I do not see how someone is right for saying that telling someone that they "can legally file for a change in something, but may not recieve it" is irresponsible
That is a moot point. Anyone can file for anything in the US. I could file tomorrow that I am a faerie princess and I would be legally able to do so.
Doesn't make it
valid, though.
... just because some of the popular girls (mean girls)
Again, with all due respect, you're assuming there's an investment of emotion on their part; I see no emotional investment on their part. Further, I think that assuming such is irrational.
Or you're assuming they have something to prove. And since I see no one on this thread who's asserted any legal expertise or credentials (though I do believe a few do have them, and then some), they have nothing to gain professionally OR emotionally.
I am a disinterested third party. I have not participated in either this thread prior, nor the thread that provoked this resulting thread. I have simply read with interest. And even I think that you're being too emotional and hypersensitive.
not to be told they are "bad parents" or they "are selfish" and so on..
With all due respect, it is selfish. Whether it's the right thing to do, or not, is immaterial. And I believe that is their gist (I could be wrong ~ and if I am assuming something without basis, ladies, please correct me). And I agree.
It may be easier and better long-term for the move, but you seem to be forgetting the
child. Has anyone asked her if she'd like to move? If she's ready to give up on her father? Obviously, since she's a mere 18 months, no one has ~ nor would she be able to answer.
But it's not fair to
her. She has the
right to know her father. She has the right to see him more often than 6x a year, if she so wishes. Furthermore, many studies suggest strongly that just because a father is "disinterested" in his infant/toddler, that they can go on to form loving, close relationships.

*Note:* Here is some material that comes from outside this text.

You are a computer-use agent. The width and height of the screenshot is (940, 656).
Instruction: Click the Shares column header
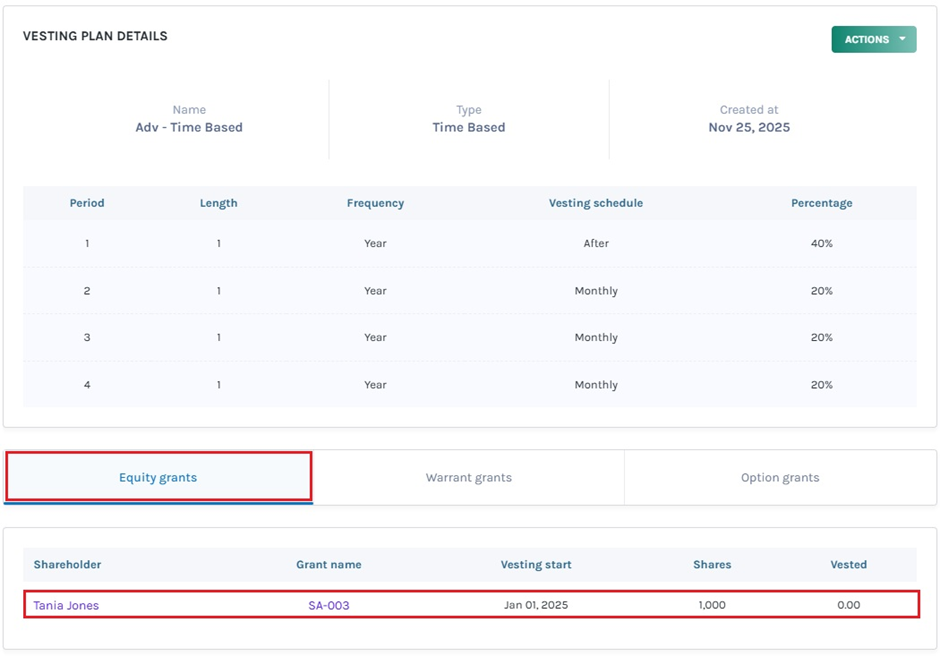(712, 565)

I have heard many men declare that it's not until they reach an older age (presumably because there's the capacity for more interaction and less diaper-changing or discussions of Barney's latest video) that they find them "interesting." That could easily be the case, here.

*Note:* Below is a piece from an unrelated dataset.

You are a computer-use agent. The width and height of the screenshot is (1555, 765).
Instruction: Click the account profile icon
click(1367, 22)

either stick to actually trying to help the people without calling names or being rude or dont be on here to "give" advice if you are only trying to give your opinions
They've taken the time to search and cite laws, regulations, case histories, and precedents. That would constitute advice. That would actually constitute concern for the OP's situation. Otherwise, why would they bother?!
And FTR, I've not only conversed with several of the contributors in the other thread (as well as this one), but have seen many of their posts. They are sensitive people who are here because they care and they want to help.
Your reaction to their posts does not change that. Nor does it diminish that in any way. You do them a
grave disservice by calling them "mean girls" and implying that their responses are cruel or otherwise non-productive.